EXERCISE DIRECTIONS: All entries are to be reproduced exactly; the pictures are to be omitted.

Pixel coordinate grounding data
=== Begin Enclosure ===

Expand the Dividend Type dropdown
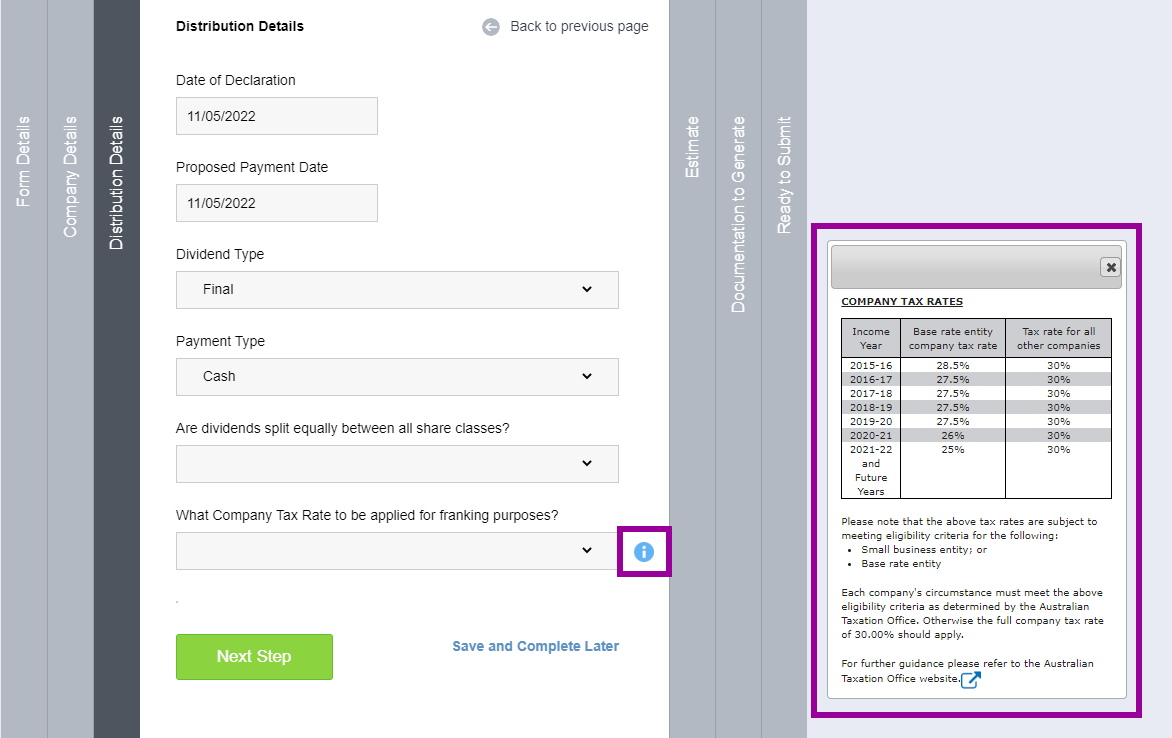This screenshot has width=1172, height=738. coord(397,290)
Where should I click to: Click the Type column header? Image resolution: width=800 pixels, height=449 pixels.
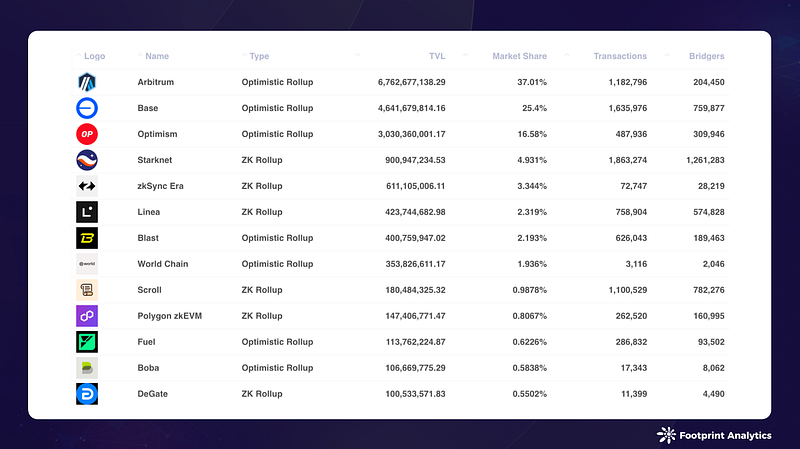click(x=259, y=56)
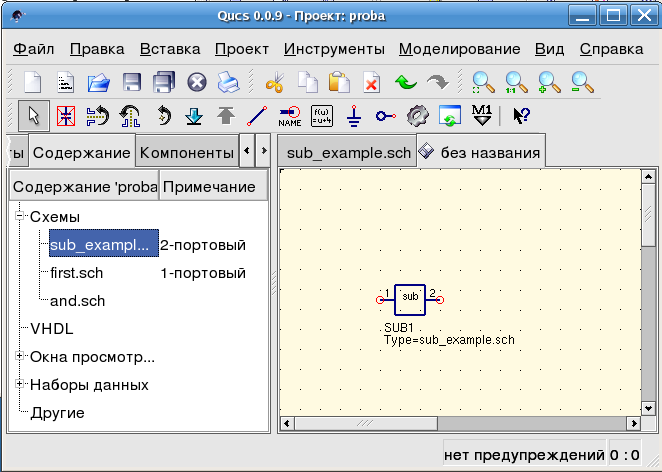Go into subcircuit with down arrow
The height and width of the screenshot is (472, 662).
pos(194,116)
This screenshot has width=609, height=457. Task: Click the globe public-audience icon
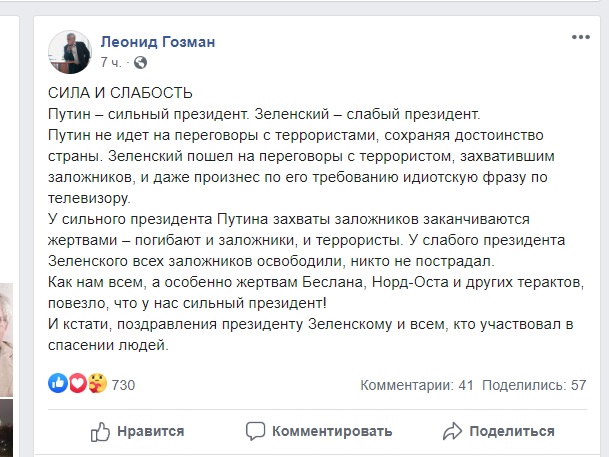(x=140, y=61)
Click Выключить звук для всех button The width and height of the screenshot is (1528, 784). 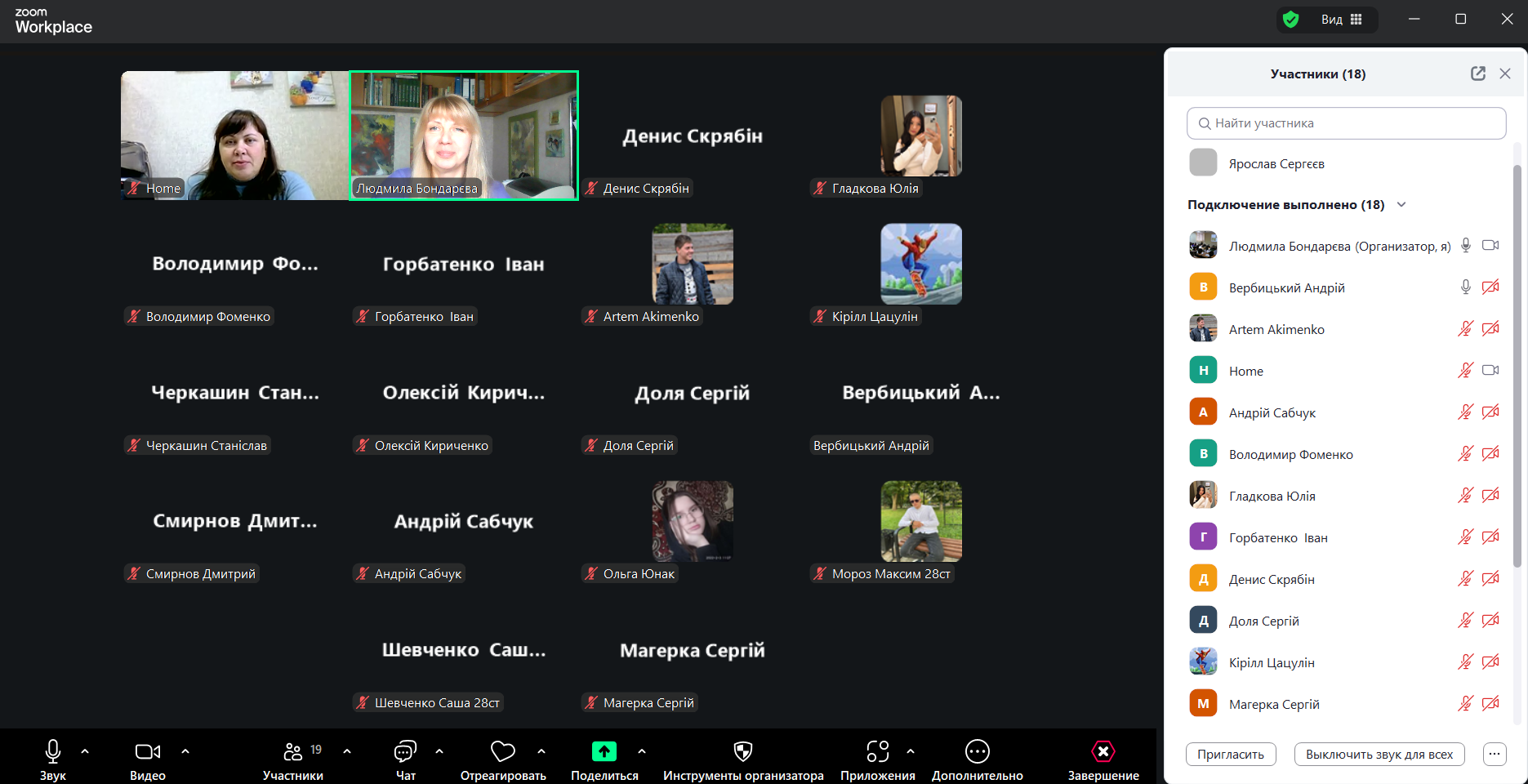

=== End Enclosure ===

RESPONSE:
Expand the Dividend Type dropdown
This screenshot has width=1172, height=738. coord(397,290)
Where should I click to: Click the Type column header? Image resolution: width=800 pixels, height=449 pixels.
click(x=259, y=56)
Go into subcircuit with down arrow
The height and width of the screenshot is (472, 662).
pos(194,116)
This screenshot has width=609, height=457. Task: Click the globe public-audience icon
(x=140, y=61)
Click Выключить звук для всех button The width and height of the screenshot is (1528, 784). 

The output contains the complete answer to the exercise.